Rundfunk
13. Januar 2008 – 15:44
Bezeichnung der Gesamtheit aller Techniken zur Drahtlosen Übermittlung von Informationen jeglicher Art in Ton , Wort und Bild. Drahtlos bedeutet, leitungslose Telekommunikation.Für die Öffentlichkeit bestimmten Informationen werden über elektromagnetische Wellen von verschiedenen Sendern in verschieden hohen Frequenzbereichen gesendet. Hierbei wird unterschieden zwischen analogem und digitalem Empfang.Analog bezeichnet ein Signal, das nicht zeitdiskret und wertdiskret ist. Somit nicht in Echtzeit sendet. Digital bezeichnet ein Signal, das zeitdiskret oder wertdiskret ist. Somit in Echtzeit sendet.

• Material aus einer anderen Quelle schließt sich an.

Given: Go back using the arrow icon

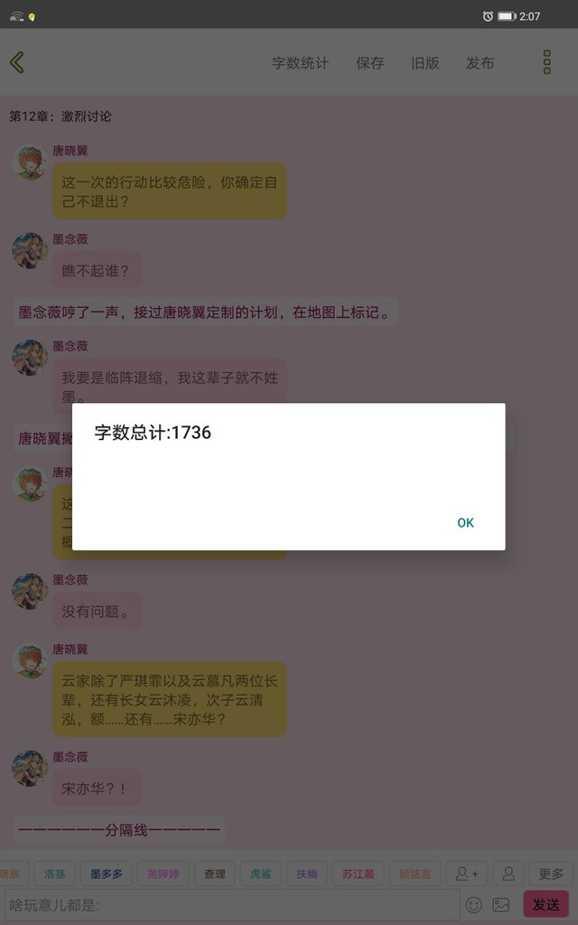Looking at the screenshot, I should (x=17, y=62).
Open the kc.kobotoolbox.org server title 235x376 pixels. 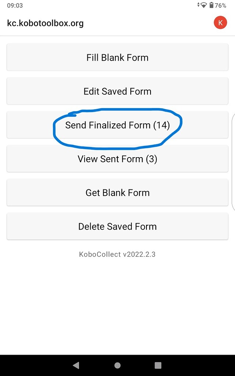click(45, 23)
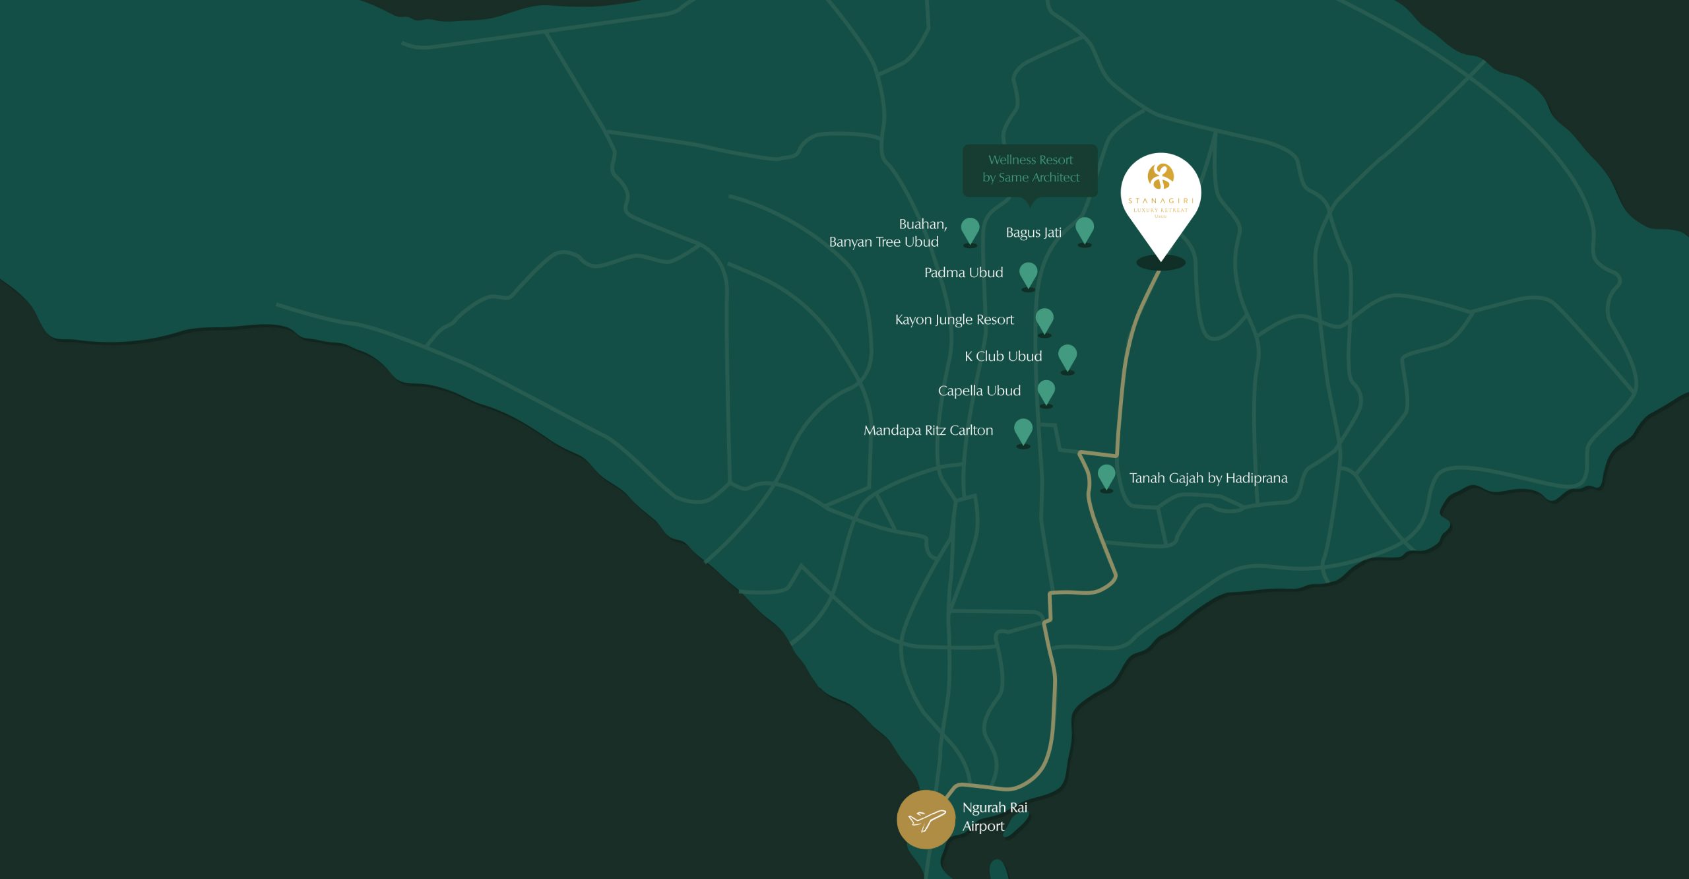Click the Bagus Jati text label
1689x879 pixels.
(x=1033, y=233)
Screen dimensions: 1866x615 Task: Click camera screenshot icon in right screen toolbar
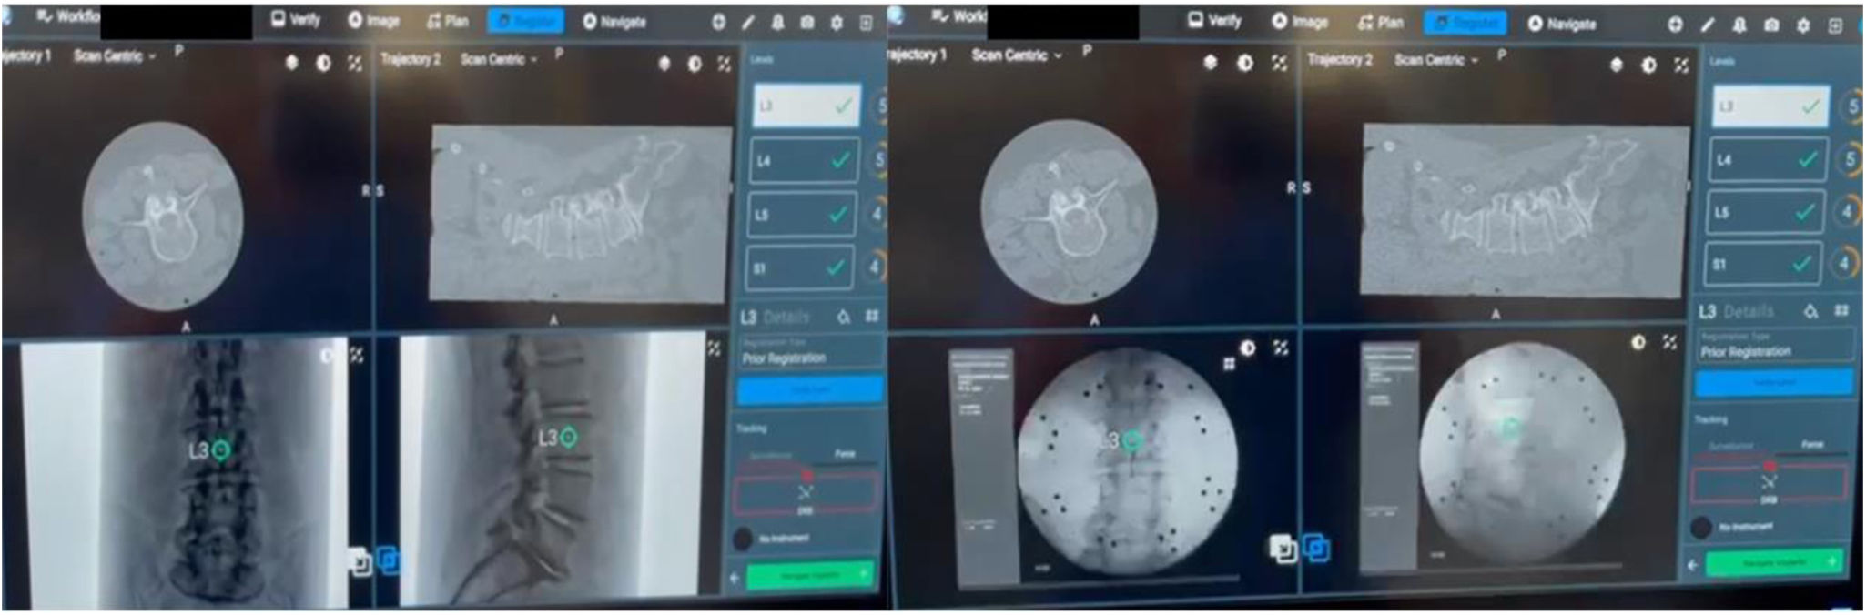[1770, 25]
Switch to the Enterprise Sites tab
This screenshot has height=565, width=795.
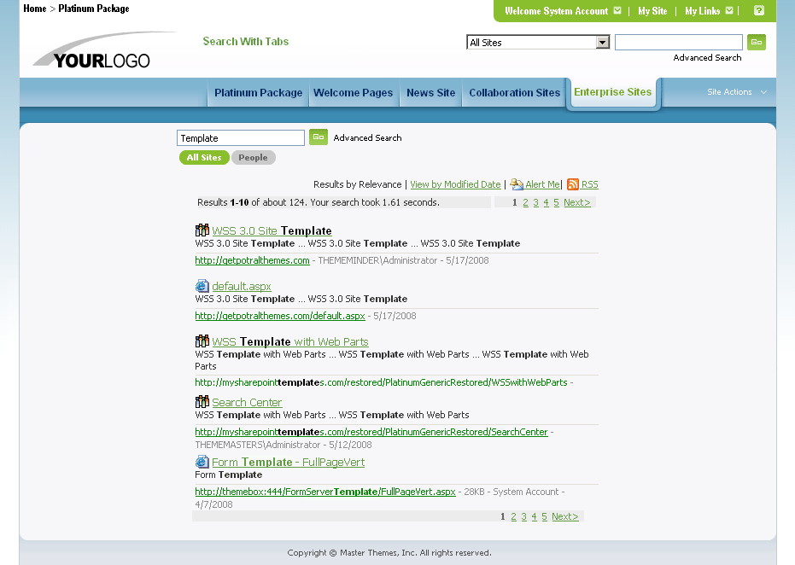tap(612, 92)
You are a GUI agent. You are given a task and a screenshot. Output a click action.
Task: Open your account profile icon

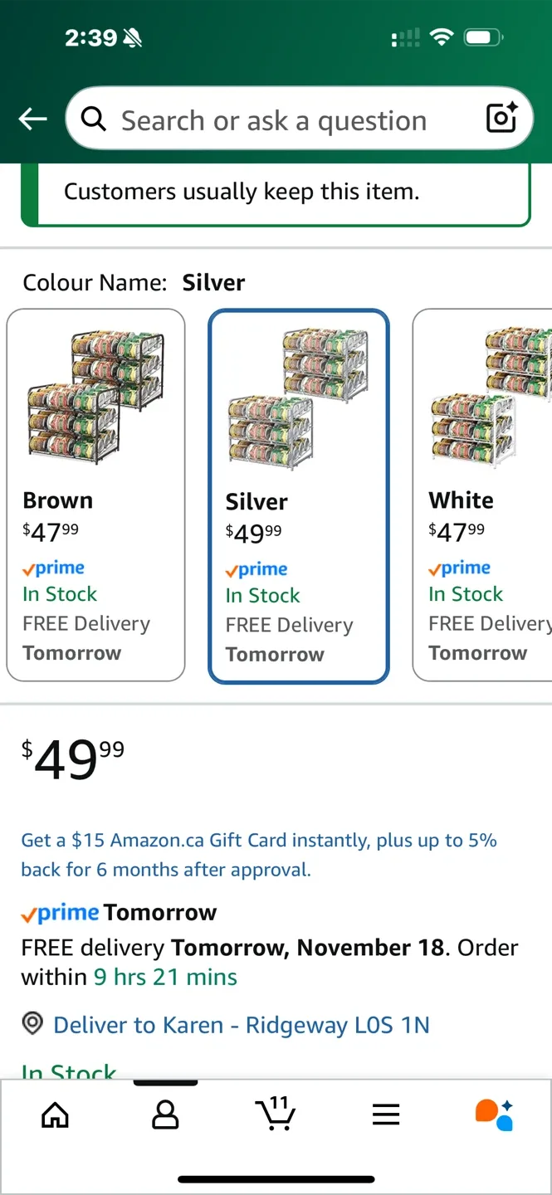coord(165,1115)
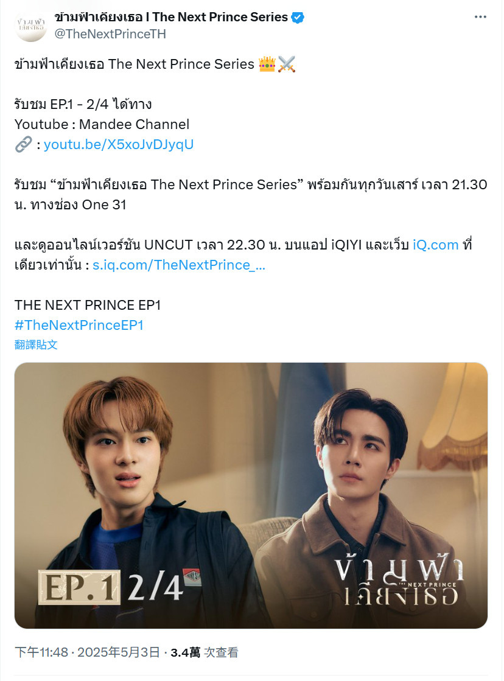Screen dimensions: 504x681
Task: Click the profile avatar of The Next Prince
Action: click(x=30, y=26)
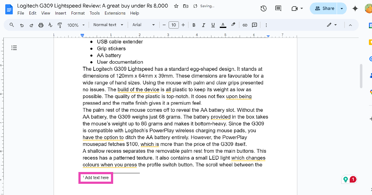The height and width of the screenshot is (195, 372).
Task: Add a new comment
Action: pyautogui.click(x=254, y=25)
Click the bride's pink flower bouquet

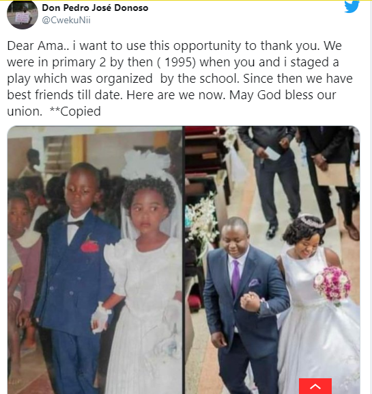click(x=332, y=284)
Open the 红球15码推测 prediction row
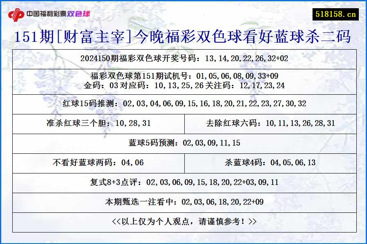This screenshot has height=244, width=367. coord(184,104)
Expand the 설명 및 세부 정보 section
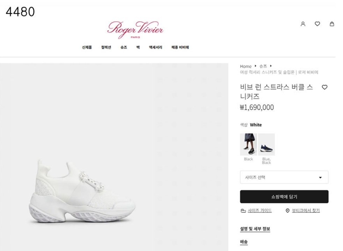The height and width of the screenshot is (251, 343). point(255,229)
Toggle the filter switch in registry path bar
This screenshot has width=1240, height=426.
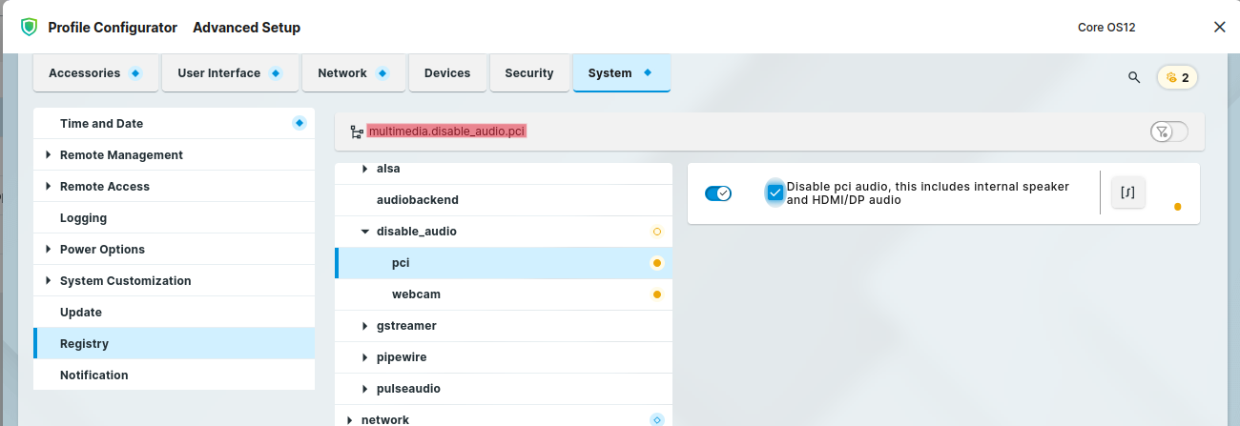pos(1169,132)
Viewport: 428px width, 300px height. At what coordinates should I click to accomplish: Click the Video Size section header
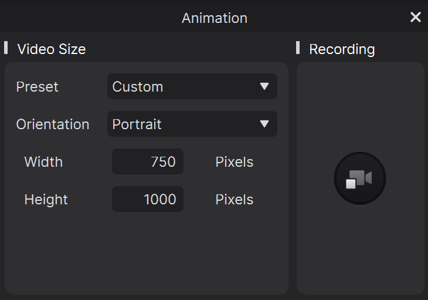[x=52, y=49]
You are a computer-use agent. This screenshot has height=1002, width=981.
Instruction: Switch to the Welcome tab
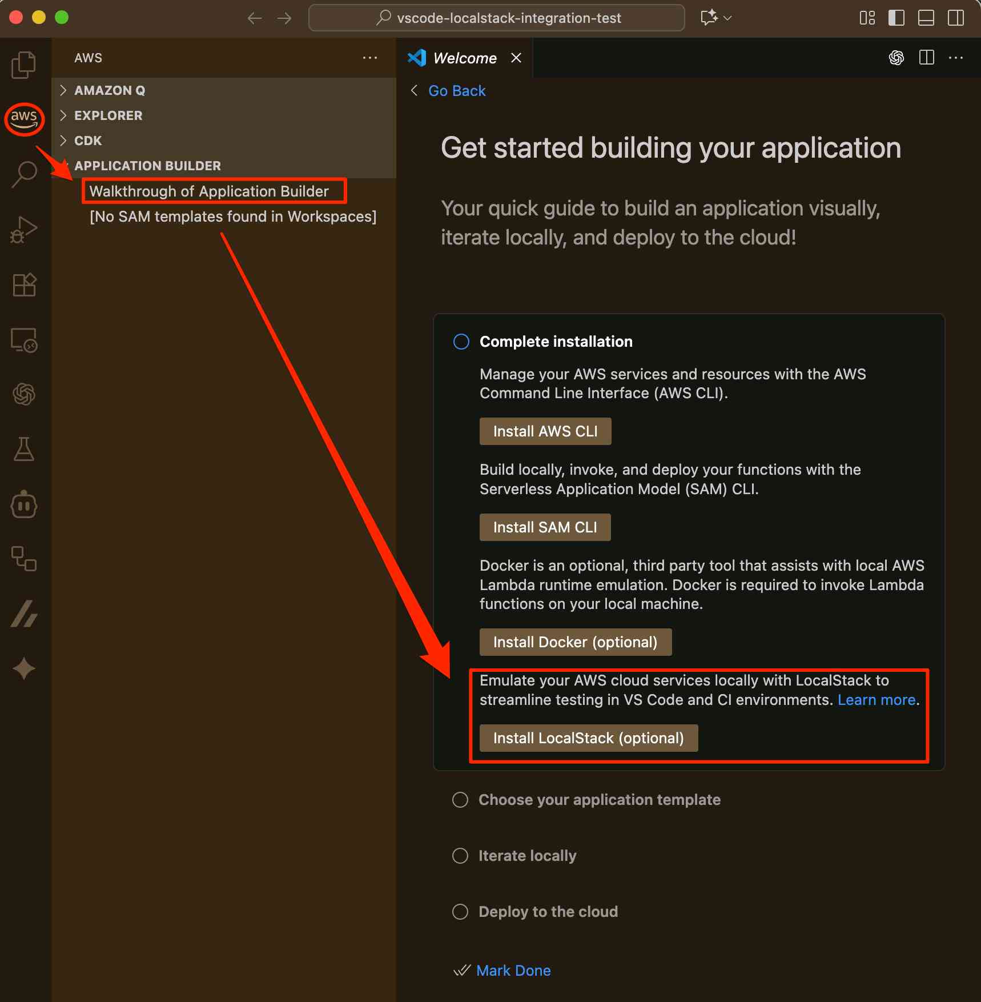point(464,58)
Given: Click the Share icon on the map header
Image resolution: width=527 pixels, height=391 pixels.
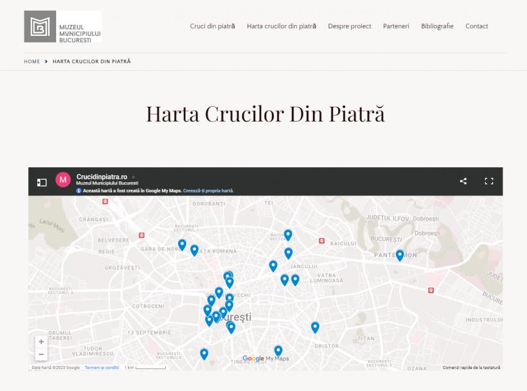Looking at the screenshot, I should [x=463, y=181].
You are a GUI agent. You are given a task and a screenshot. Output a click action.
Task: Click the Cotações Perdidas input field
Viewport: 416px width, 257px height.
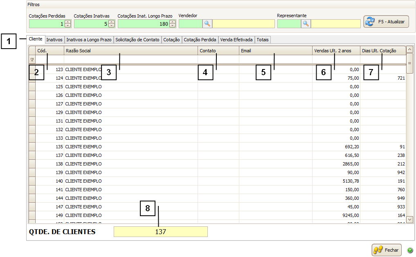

Den Grundbaustein des Rundfunks prägte 1919 Hans Bredow als er die drahtlose Telegrafie entdeckte! Zur drahtlosen Telegrafie wurden zu Anfang Löschfunkensender verwendet. Ein Löschfunksender bestand aus einem wagnerschem Hammer ( dies ist ein elektromagnetischer Unterbrecher) und einem Kondensator ( dieser speichert elektrische Energie und Ladung), die Serien von Funken und somit starke Hochspannungsimpulse erzeugten. Mit Hilfe einer Morsetaste wurden Informationen nach dem Morsecode getaktet, eingespeist in eine Antenne und durch elektromagnetische Wellen abgestrahlt, gelangten sie in die Atmosphäre. Diese Impulse konnten durch einen einfachen Empfänger, auch Fritter genannt, als hörbares Rauschen wiedergegeben werden.
Diese Erfindung gelang schnell zu Ruhm, da die Marine die Wichtigkeit dahinter entdeckte und wurde somit nach kurzer Zeit eingeführt. Diesen Verfahren ist der deutsche Begriff Rundfunk geebnet.
Zum Rundfunk zählt jedoch nicht nur der Hörfunk, auch wenn es Umgangssprachlich meist so ausgelegt wird. Im Gegenteil, es handelt sich um alle Übertragungstechniken, ob analog oder
digital und die Übertragungsmedien Satellit und Terrestrik. Eine Sonderform des Rundfunks ist das Internet Radio und das Internet Fernsehen, diese Vermitteln Ihre Inhalte nicht über elektromagnetische Wellen.